Camelot Cash Review
Relax Gaming released Camelot Cash in January 2024, and the numbers position it squarely in the middle of the studio's catalog — 96.1% RTP, medium volatility, and a 5,000x max win ceiling that's respectable without chasing the extreme end of the market. The 5x3 grid runs 10 fixed paylines, a deliberately tight layout that keeps the feature set focused rather than sprawling.
What makes this one worth a closer look is the combination of Cash Collector mechanics with Expanding Symbols inside a free spins round — two features that interact in ways that can accelerate a session quickly. The Arthurian theme (Castle, Medieval, Wizards) is the aesthetic frame, but the real story here is how the math model handles the bonus frequency on a medium-volatility engine. Spindex has tracked 154 bets on this title across crypto-casino sources over the last 30 days, with a top hit of 204x — data that gives us an early read on where the live action is landing. This review breaks down everything: the mechanics, the numbers, and whether the 5,000x ceiling is realistically reachable.

- - - - - - -

Work instructions:
1) According to the Camelot Cash review, how many fixed paylines does its 5x3 grid run?
2) Carry on writing the Camelot Cash review, starting after its last sentence.

Dataset content:
- - - - - - -

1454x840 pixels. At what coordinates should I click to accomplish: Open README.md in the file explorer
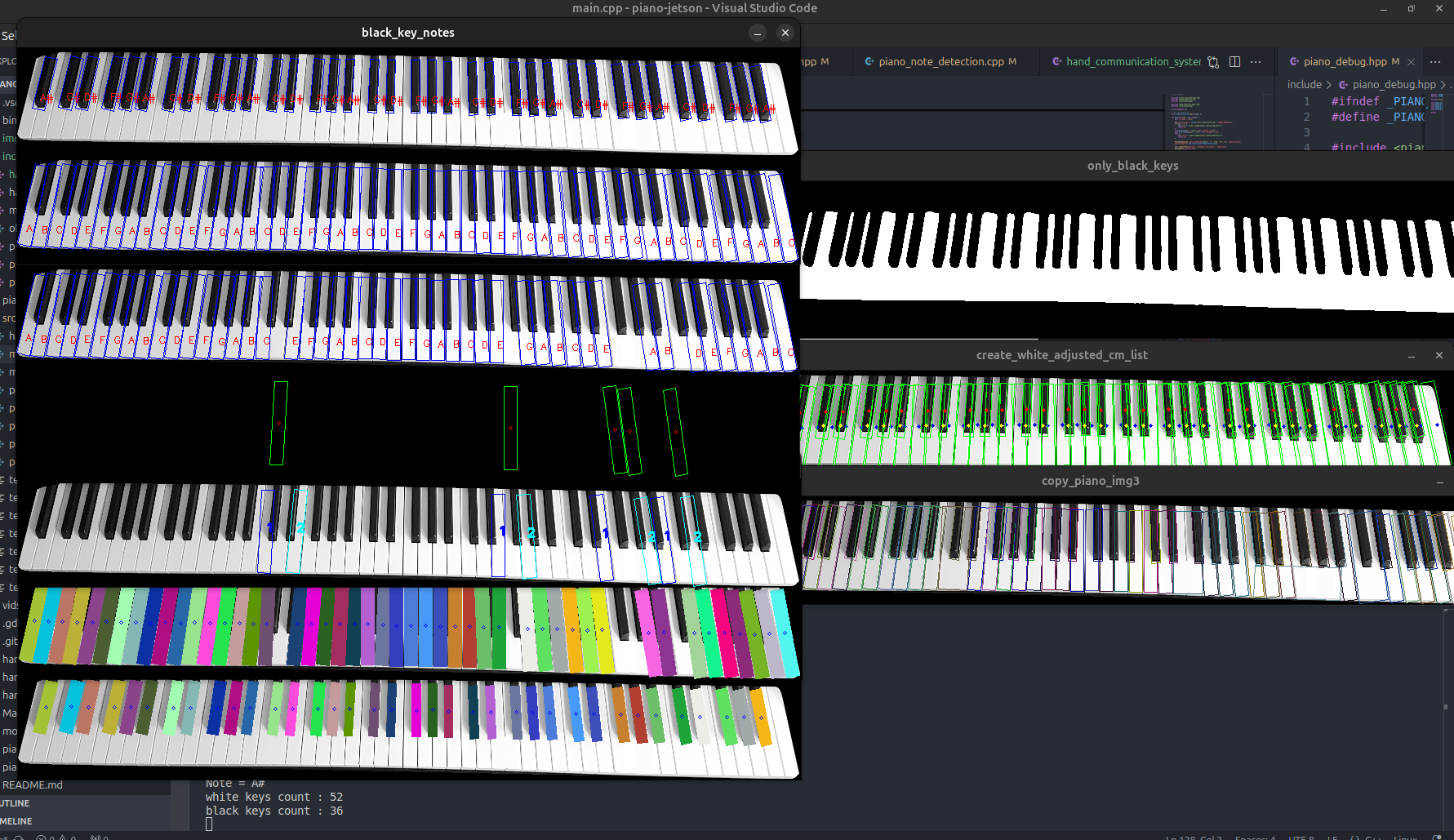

- - - - - - -

Answers below:
1) 10

2)
RTP, Volatility, and the 5,000x Max Win in Context
Camelot Cash runs a 96.1% RTP, which clears the industry standard of 96% and sits comfortably within Relax Gaming's typical range. Medium volatility means the variance profile is balanced — you're not grinding through long dry spells to hit a single massive payout, but you're also not collecting near-constant small returns. For most session lengths, that translates to a relatively stable bankroll curve with periodic spikes when the bonus triggers.
The 5,000x max win is the headline ceiling. To put that in perspective, Relax Gaming's own Money Train 4 pushes a theoretical maximum of 100,000x, while titles like Cluster Tumble sit closer to 5,000x — so Camelot Cash lands in the moderate tier of the studio's portfolio rather than its extreme end. That's not a criticism; a 5,000x cap on a medium-volatility model is mathematically coherent. Chasing 50,000x on medium variance would just mean the probability of approaching it becomes vanishingly small.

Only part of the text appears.